新・読書日記 2016_174
『テロリストは日本の「何」を見ているのか~無限テロリズムと日本人』(伊勢﨑賢治、幻冬舎新書:2016、10、30)
著者は1957年生まれで、現在は東京外国語大学教授。国連PKO幹部として東ティモール暫定行政府の県知事や、アフガニスタンでは日本政府特別代表として「武装解除」にあたったということで、世界の「紛争の現場」(特にイスラム教の国の)で、実際に紛争の実態を目で見て、肌で感じ、実体験として知っている先生である。「理屈」だけでは解決しない「現場」を経験してきているのは、大いなる強みだ。

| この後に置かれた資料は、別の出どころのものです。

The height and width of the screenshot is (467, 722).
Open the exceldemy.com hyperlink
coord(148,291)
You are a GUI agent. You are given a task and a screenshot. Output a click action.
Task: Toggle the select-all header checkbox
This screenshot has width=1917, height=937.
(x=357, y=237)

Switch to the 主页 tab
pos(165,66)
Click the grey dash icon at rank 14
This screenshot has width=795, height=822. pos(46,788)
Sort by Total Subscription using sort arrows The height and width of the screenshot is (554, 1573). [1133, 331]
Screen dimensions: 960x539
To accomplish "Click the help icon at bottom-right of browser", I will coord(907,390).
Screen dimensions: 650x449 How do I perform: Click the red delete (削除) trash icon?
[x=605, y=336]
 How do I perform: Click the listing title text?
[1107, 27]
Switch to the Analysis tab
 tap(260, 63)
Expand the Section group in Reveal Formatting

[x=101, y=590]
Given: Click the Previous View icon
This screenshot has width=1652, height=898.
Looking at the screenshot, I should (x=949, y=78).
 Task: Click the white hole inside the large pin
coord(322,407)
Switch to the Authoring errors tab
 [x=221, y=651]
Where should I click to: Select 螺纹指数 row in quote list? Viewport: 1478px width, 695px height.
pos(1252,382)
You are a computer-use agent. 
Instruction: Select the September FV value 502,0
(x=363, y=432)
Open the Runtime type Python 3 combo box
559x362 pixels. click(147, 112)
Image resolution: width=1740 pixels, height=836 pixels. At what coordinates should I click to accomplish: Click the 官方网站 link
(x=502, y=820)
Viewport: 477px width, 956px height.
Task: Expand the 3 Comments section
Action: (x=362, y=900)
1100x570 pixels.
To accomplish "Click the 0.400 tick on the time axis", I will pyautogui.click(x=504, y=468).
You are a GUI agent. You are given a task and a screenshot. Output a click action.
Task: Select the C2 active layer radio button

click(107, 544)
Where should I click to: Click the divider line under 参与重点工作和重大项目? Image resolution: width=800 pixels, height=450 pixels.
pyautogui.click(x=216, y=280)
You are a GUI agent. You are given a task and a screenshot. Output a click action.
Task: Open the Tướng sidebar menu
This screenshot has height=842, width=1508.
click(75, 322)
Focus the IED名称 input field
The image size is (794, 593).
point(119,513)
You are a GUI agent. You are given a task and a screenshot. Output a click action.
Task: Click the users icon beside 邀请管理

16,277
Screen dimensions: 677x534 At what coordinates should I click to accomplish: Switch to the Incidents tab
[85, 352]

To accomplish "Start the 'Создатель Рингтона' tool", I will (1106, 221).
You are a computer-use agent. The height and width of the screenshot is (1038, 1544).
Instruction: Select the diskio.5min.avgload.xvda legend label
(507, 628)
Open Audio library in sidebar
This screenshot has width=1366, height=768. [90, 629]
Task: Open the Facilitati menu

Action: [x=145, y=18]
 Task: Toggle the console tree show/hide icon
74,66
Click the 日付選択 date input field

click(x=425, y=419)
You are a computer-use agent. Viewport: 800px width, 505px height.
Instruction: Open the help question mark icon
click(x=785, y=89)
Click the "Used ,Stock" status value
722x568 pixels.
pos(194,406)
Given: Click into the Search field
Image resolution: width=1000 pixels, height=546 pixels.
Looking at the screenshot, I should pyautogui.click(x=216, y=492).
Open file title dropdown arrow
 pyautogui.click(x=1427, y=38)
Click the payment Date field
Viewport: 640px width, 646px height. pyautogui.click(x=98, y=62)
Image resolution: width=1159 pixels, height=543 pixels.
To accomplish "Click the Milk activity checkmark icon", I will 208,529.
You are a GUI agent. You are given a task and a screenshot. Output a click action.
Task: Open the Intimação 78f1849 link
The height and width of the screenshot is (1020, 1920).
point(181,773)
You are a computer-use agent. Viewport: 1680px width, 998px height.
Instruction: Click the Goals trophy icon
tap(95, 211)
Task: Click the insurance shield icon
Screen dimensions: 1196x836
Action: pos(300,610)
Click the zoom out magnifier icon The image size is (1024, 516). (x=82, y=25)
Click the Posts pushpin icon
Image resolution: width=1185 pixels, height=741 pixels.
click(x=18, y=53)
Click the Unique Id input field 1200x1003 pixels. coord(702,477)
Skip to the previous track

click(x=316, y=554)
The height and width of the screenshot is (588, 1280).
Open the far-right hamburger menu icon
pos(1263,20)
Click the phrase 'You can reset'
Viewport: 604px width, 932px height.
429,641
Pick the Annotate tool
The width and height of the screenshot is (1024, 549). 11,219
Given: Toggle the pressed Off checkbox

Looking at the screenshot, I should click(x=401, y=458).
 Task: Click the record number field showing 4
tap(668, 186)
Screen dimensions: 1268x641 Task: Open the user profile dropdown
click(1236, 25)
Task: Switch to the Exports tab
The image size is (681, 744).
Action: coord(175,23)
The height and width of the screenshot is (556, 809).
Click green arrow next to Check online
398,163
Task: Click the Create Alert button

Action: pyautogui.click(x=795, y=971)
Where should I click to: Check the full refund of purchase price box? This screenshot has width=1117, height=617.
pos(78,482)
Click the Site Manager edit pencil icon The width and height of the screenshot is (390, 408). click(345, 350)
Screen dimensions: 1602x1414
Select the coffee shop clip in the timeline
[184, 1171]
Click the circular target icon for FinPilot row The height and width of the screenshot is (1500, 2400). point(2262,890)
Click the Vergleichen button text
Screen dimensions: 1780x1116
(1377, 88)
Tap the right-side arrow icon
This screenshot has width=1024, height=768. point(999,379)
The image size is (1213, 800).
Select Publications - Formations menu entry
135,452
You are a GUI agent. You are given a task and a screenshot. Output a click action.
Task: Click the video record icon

そういった現場の目から見て、世界のテロリストたちが「日本」をどのように見ているのかを読み解いていく。この場合の「日本」というのは「安倍政権の日本」ですね。
まず、日本は「原子力発電所」という、狙われたら核爆弾になってしまう物を50か所以上も抱えていること自体が「無防備」であると説く。やっぱりそうか。しかも別にミサイルで狙わなくても、使用済み核燃料を冷やす「冷却装置の電源」を壊せば、それでおしまいなのだ、と。その通り。対策をきちんと取ってもらいたい。(もう取ってると思うけど、より厳重に。)
また、「憲法9条下」でも、既に日本は「参戦」したことがある。「後方支援」だ。これは明らかな「参戦」で、今や一番狙われやすい危険な所であると。
そして日本は、アメリカによって広島・長崎に原爆を落とされた「被爆国」であり、「憲法9条」で「攻撃できない」ということはよく知られているので、アメリカの手下として従っていても「本意ではない」と、イスラム教の国々は受け取ってくれているという。これをうまく利用しない手は無い、と著者は主張する。
紛争地域で一番大切なのは、現地社会との「意思疎通」、つまり「通訳」が大事だ。しかも最も大切なのは、撤退するときに、その雇った通訳の仕事が終っても「お疲れ様」と現地に残すのではなく、一緒に連れて帰る保証をすることだというのだ。そうでないとこの通訳は殺されてしまうのだという。われわれが考えているようなレベルではない、現地の実情を知った人の知恵が、いかに大切であるかが、この一冊でよく分かった。